Database connection errors

devenv up seeds the database automatically. If you see "Error establishing database connection", verify the database and user exist:

mysql -u wordpress -pwordpress -h 127.0.0.1 -e "SHOW DATABASES;"

If the wordpress user is missing, the devenv:mysql:configure task didn't run — check the logs with devenv tasks list and devenv tasks run devenv:mysql:configure. A stale .devenv/state/mysql from an older setup can also cause this; remove it and re-run devenv up.

Port 8000 already in use

If another service is using port 8000, change the port in the Caddy configuration:

services.caddy.virtualHosts."http://localhost:8080" = { ... };

PHP extension errors

If WordPress reports missing extensions, add them to the extensions list:

languages.php.extensions = [
  "mysqli"
  "imagick"  # Add additional extensions as needed
];

Advanced Configuration

Adding Redis for caching

Redis improves WordPress performance by caching database queries:

services.redis.enable = true;

languages.php.extensions = [
  # ... other extensions ...
  "redis"
];

Install a Redis object cache plugin (like "Redis Object Cache") in WordPress.

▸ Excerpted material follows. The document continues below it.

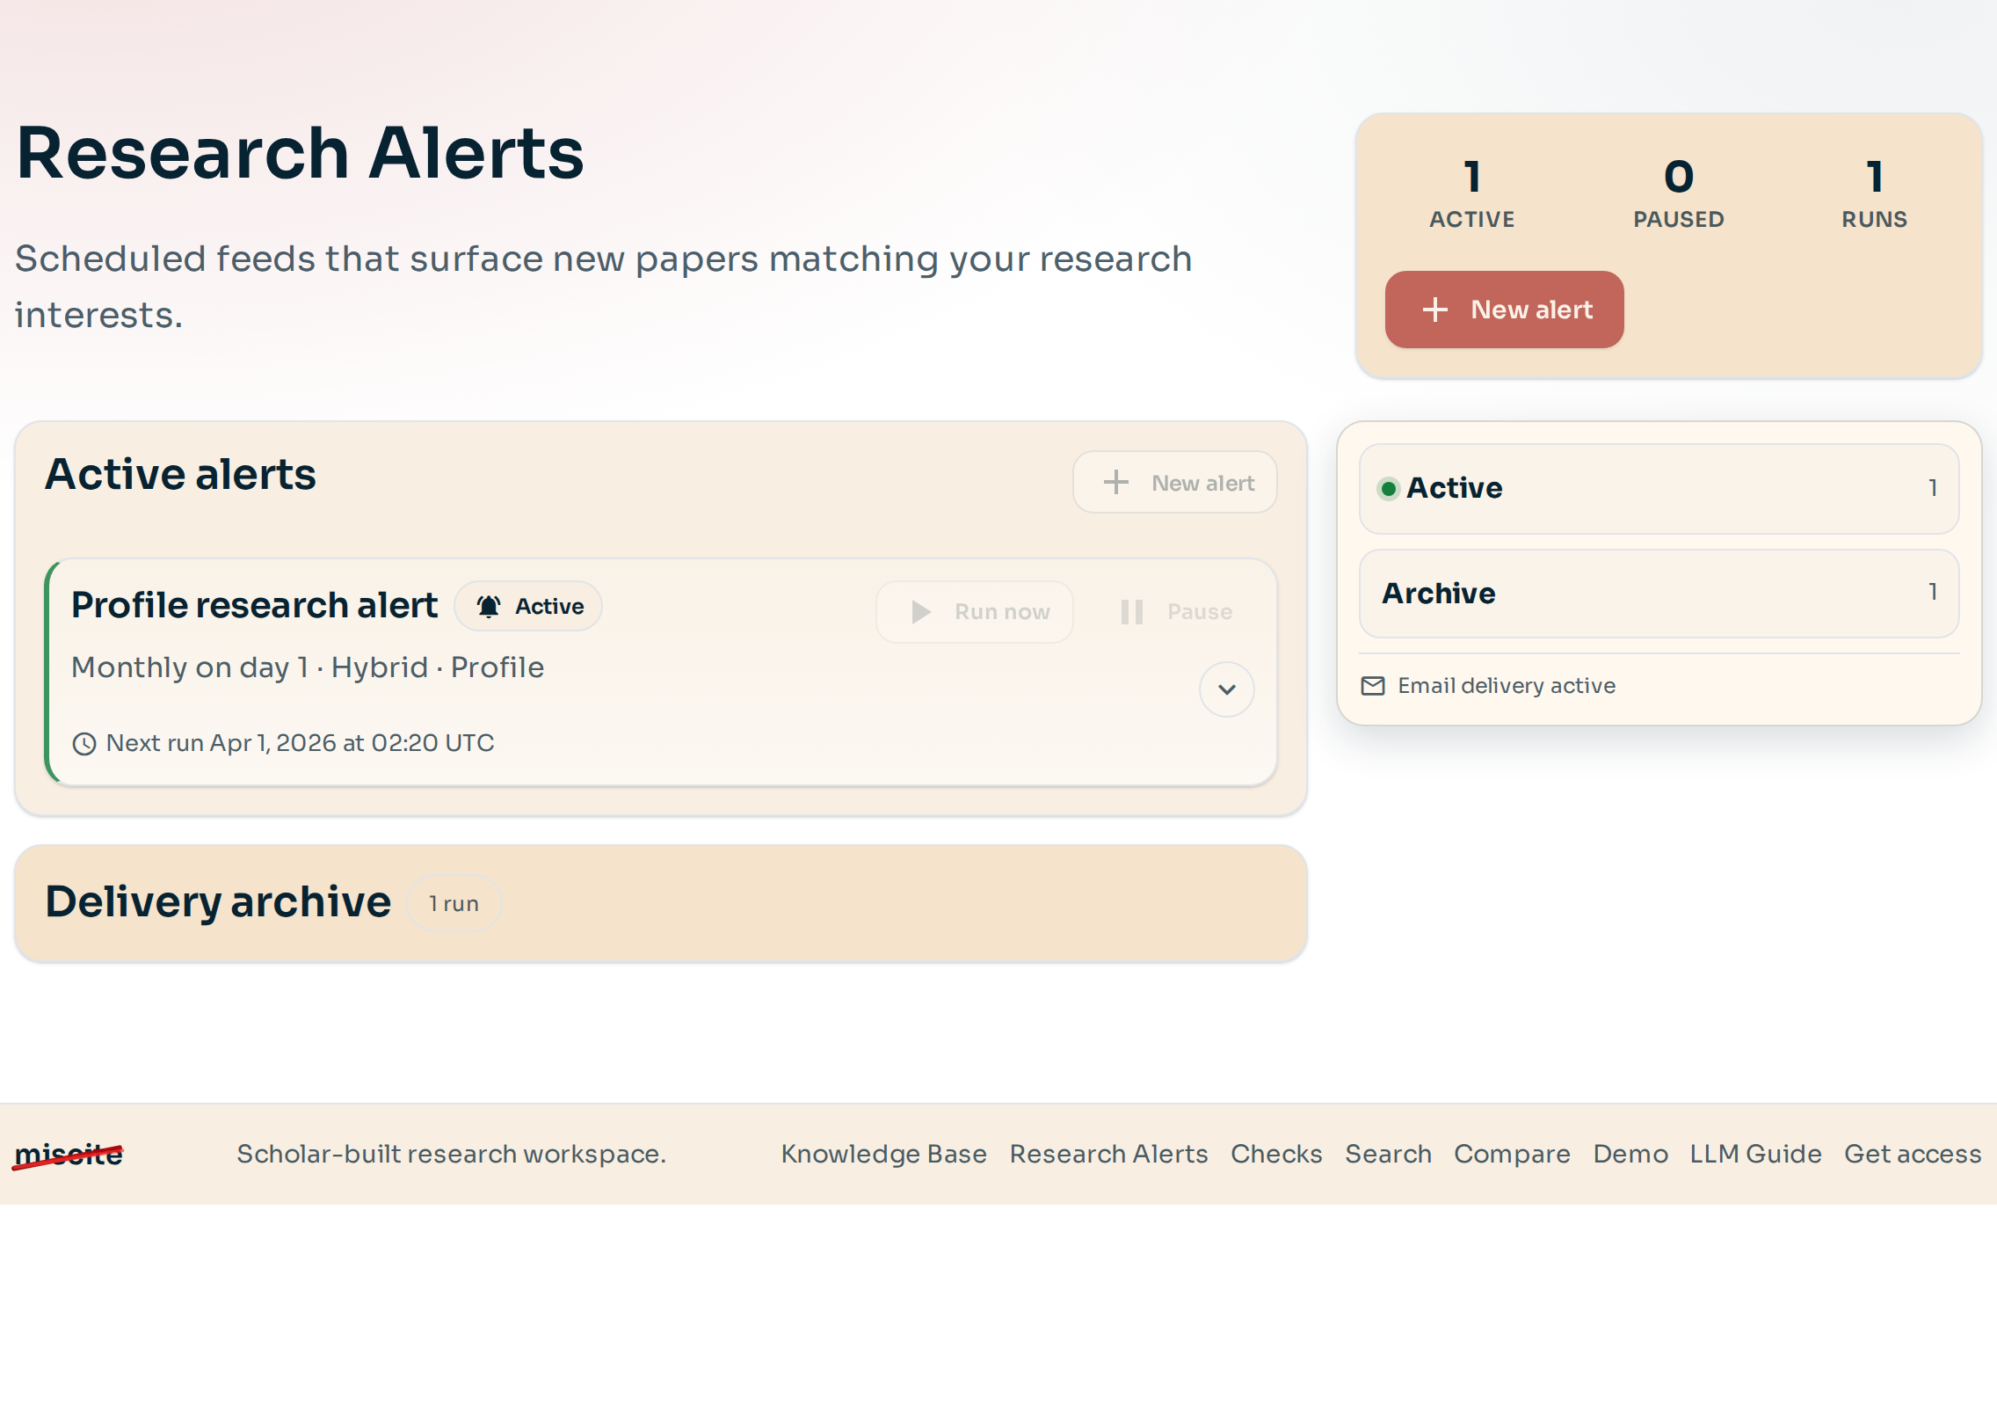The height and width of the screenshot is (1407, 1997).
Task: Select the LLM Guide footer link
Action: click(1755, 1154)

Adding Xdebug for debugging

Enable step-through debugging in your IDE:

languages.php.extensions = [
  # ... other extensions ...
  "xdebug"
];

languages.php.ini = ''
  memory_limit = 256M
  xdebug.mode = debug
  xdebug.start_with_request = yes
  xdebug.client_port = 9003
'';

HTTPS with local certificates

For plugins that require HTTPS, use local certificates:

certificates = [ "localhost" ];

services.caddy.virtualHosts."https://localhost" = {
  extraConfig = ''
    tls ${config.env.DEVENV_STATE}/mkcert/localhost.pem ${config.env.DEVENV_STATE}/mkcert/localhost-key.pem
    root * ${config.devenv.root}/wordpress
    php_fastcgi unix/${config.languages.php.fpm.pools.web.socket}
    file_server
  '';
};

Note: HTTPS on port 443 requires elevated privileges. Use a high port like 8443 or configure your system to allow binding to privileged ports.